[start Data section]
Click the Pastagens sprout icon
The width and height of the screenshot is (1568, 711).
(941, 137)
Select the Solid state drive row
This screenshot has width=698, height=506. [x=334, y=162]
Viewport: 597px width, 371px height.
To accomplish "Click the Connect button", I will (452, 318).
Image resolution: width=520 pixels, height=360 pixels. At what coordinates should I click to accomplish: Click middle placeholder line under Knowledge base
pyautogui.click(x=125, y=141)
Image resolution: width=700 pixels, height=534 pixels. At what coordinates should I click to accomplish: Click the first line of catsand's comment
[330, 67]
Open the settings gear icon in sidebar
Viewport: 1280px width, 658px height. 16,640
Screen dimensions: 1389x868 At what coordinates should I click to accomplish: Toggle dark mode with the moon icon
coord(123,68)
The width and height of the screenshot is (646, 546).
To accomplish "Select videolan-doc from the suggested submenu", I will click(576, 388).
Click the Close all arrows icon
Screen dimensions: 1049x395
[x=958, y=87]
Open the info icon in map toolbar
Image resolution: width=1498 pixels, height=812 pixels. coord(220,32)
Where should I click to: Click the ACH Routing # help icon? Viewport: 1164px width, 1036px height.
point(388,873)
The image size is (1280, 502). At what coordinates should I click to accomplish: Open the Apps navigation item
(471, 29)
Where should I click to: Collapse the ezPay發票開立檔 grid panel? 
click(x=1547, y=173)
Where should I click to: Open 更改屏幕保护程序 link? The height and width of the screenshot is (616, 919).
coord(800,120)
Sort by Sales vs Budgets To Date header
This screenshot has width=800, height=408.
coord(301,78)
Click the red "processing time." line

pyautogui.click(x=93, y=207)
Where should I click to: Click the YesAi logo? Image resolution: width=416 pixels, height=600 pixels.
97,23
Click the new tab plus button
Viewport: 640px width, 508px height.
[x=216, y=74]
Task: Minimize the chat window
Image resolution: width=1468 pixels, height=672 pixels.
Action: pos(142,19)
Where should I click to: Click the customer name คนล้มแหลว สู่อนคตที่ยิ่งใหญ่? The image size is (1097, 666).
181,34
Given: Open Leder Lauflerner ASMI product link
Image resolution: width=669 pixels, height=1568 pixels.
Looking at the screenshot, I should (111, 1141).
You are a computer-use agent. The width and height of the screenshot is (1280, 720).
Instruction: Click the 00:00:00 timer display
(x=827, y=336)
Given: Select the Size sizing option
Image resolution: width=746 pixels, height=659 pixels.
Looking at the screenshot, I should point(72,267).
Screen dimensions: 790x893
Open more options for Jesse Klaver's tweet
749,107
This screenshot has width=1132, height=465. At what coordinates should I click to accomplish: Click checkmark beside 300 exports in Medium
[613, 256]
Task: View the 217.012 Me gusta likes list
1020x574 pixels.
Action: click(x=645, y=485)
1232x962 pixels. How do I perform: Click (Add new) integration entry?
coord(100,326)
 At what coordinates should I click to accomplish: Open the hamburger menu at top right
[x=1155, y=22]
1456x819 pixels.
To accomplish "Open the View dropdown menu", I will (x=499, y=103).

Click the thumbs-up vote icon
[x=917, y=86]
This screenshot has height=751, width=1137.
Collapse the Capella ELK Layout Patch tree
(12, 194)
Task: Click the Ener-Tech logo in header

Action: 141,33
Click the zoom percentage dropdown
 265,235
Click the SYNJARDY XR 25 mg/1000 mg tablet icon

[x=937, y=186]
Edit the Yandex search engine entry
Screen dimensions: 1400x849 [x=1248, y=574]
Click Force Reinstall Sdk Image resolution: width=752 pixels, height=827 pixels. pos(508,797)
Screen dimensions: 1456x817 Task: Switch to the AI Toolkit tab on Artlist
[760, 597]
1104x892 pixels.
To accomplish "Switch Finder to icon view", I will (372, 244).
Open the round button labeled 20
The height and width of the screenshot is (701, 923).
[end Data section]
What is needed » Swap "chat window" for "chat panel" in the lines between the one containing "Open the info icon in map toolbar" and the one containing "Action: pos(142,19)", inclusive, and give back only those lines with nothing else changed.

Answer to the problem »
Open the info icon in map toolbar
Image resolution: width=1498 pixels, height=812 pixels. coord(220,32)
Where should I click to: Click the ACH Routing # help icon? Viewport: 1164px width, 1036px height.
point(388,873)
The image size is (1280, 502). At what coordinates should I click to accomplish: Open the Apps navigation item
(471, 29)
Where should I click to: Collapse the ezPay發票開立檔 grid panel? 
click(x=1547, y=173)
Where should I click to: Open 更改屏幕保护程序 link? The height and width of the screenshot is (616, 919).
coord(800,120)
Sort by Sales vs Budgets To Date header
This screenshot has width=800, height=408.
coord(301,78)
Click the red "processing time." line

pyautogui.click(x=93, y=207)
Where should I click to: Click the YesAi logo? Image resolution: width=416 pixels, height=600 pixels.
97,23
Click the new tab plus button
Viewport: 640px width, 508px height.
[x=216, y=74]
Task: Minimize the chat panel
Image resolution: width=1468 pixels, height=672 pixels.
Action: pos(142,19)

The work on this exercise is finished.